— Written task —
State how many lines in the items below contain the word "Open" with matching case, and reply with that number alone.

— Dataset extract —
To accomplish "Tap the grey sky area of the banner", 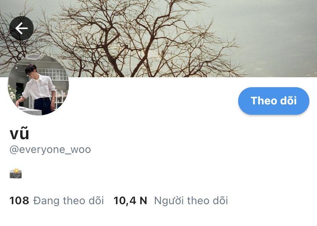I will click(279, 36).
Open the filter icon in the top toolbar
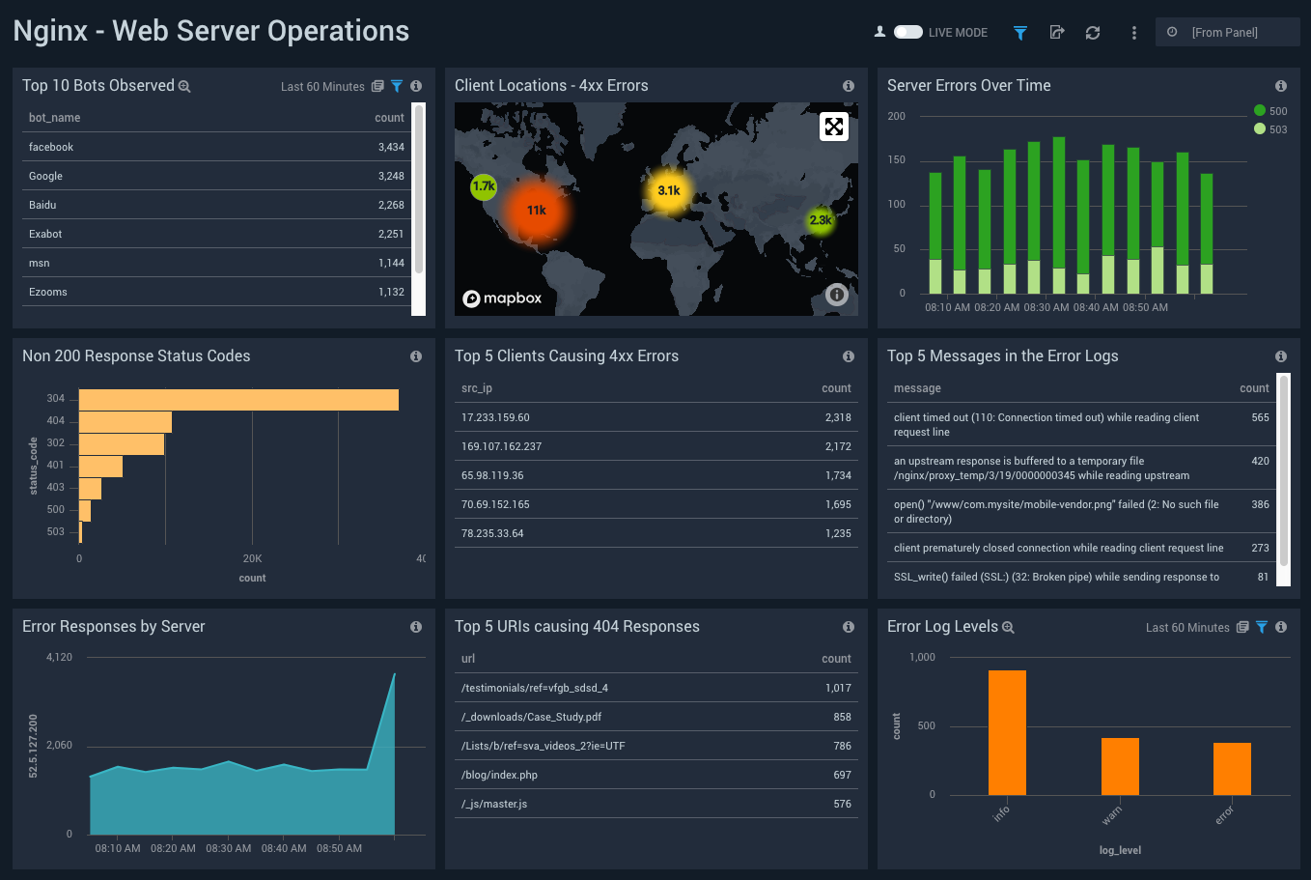Image resolution: width=1311 pixels, height=880 pixels. (x=1019, y=32)
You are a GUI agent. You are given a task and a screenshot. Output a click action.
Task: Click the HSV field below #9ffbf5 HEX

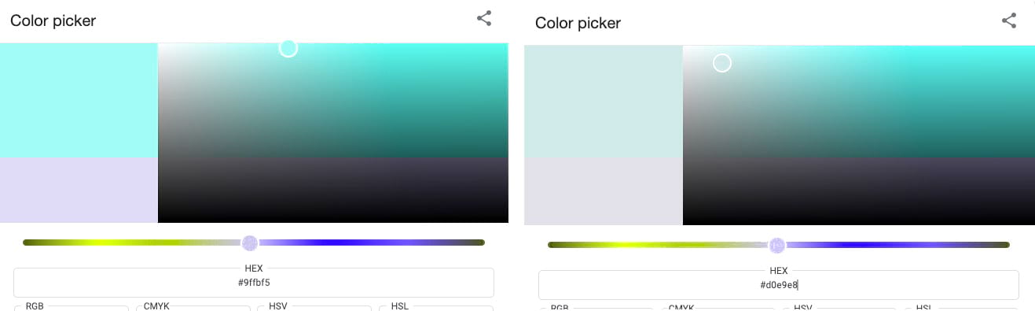tap(315, 308)
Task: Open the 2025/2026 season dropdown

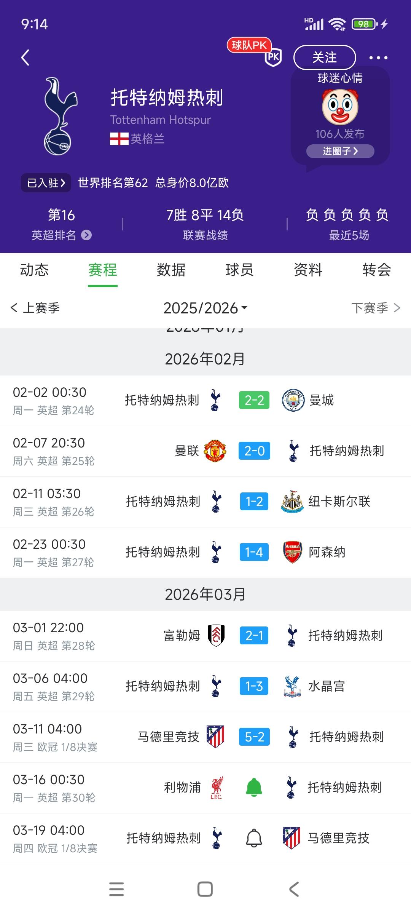Action: 206,308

— Task output —
2